The separation of church and state is jealously guarded by everyone from school teachers to government ministers – and the constitution states the republic “does not recognise, subsidise or remunerate any religious body”.

It underpinned the French Revolution, and has been a basic tenet of the country’s progressive thought since the 18th century when French Enlightenment thinkers like Voltaire, Diderot and Montesquieu regarded religion as divisive, benighted and intolerant.

It was this same concept that was invoked five years ago to ban conspicuous signs of religion – including Islamic headscarves – from schools.

That decision sparked controversy and debate across Europe, with critics claiming it stigmatised Muslims at a time when France needed to be stepping up its fight against rife discrimination in the job market, which had caused so many youths of Muslim origin to feel forgotten by French society.

This latest call for a potential ban of the burka has prompted the head of the French Council for the Muslim Religion to warn MPs they risk stigmatising Muslims again.

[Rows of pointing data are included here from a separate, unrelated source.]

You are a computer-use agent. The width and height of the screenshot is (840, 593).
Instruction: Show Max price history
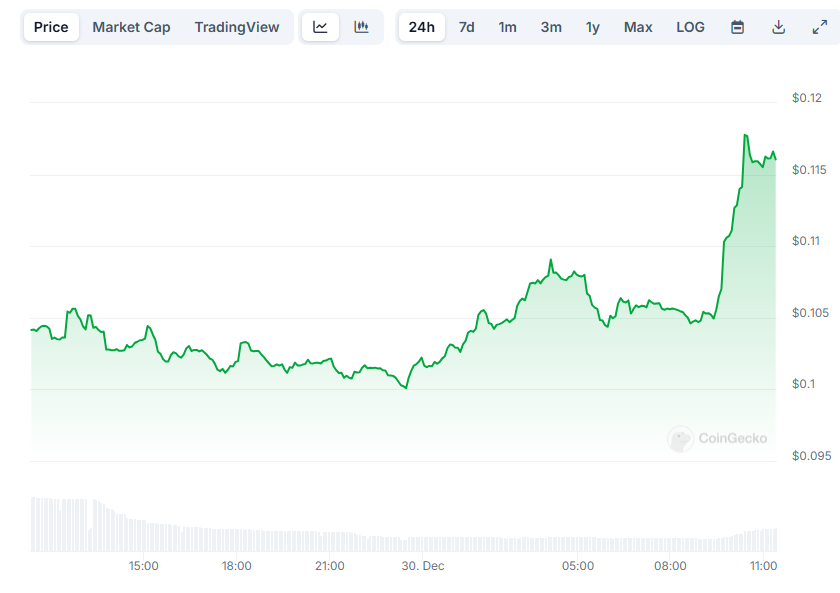(638, 27)
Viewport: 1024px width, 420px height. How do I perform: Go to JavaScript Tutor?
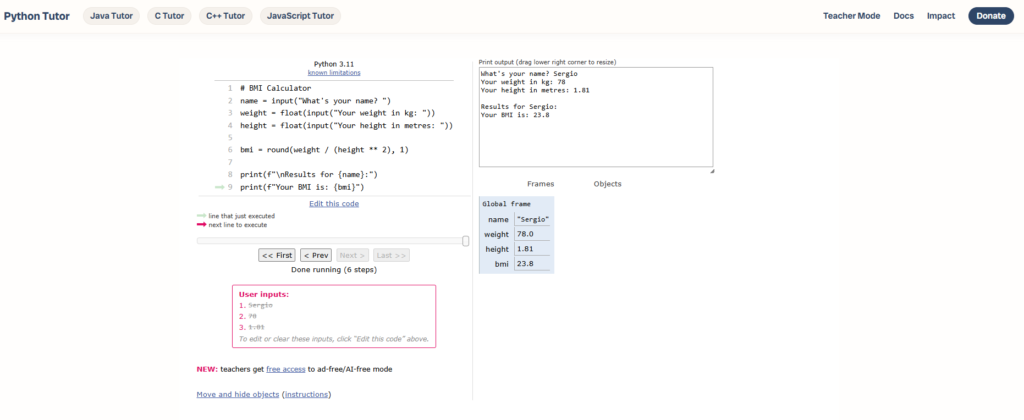click(x=300, y=16)
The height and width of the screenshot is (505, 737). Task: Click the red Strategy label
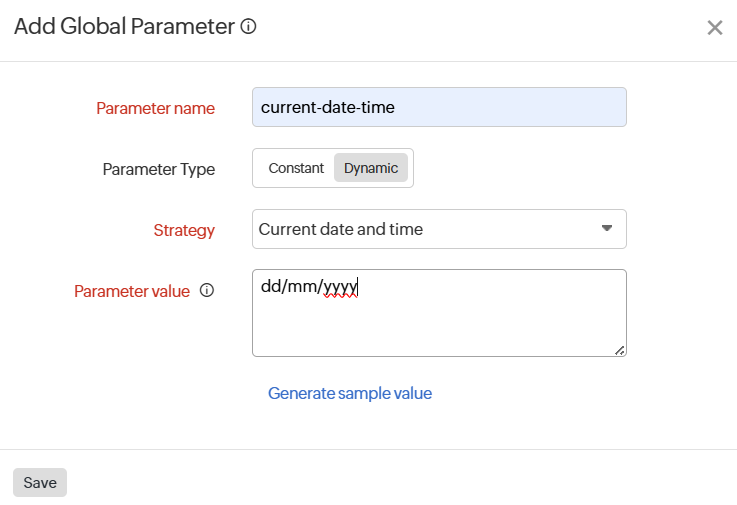184,230
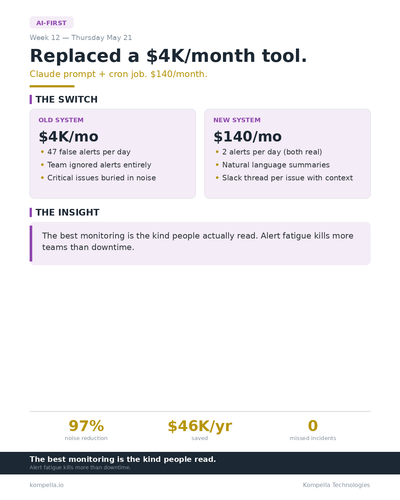The height and width of the screenshot is (500, 400).
Task: Select 'Slack thread per issue with context' bullet
Action: 287,178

But the special inquiry does have the backing of Dalil Boubakeur, rector of the Paris Mosque and a former head of the Muslim council, who insists that Islam in France should be an “open and convivial Islam that allows people to live side by side”.

He fears that anecdotal evidence that more women are wearing the burka in France is linked to an “excess, a radicalisation” among some Muslims.

Find out about different styles of Muslim headscarf

With five million Muslims living here, France is home to Western Europe’s largest Islamic community and the government will be anxious not to isolate the Muslim population by being seen to be trying to dictate to women what they should wear.

The issue has even split the French cabinet.

Rama Yade, the Muslim human rights minister, said she would be open to a ban if it was aimed at protecting women who wore a burka against their will. The immigration minister, Eric Besson, believes a ban will only create tensions.

President Sarkozy may have given his backing to an open debate on the burka, but he also insisted France needed to make sure it knew exactly what it was debating.

“We must not fight the wrong battle,” he said. “In the republic, the Muslim faith must be respected as much as other religions.”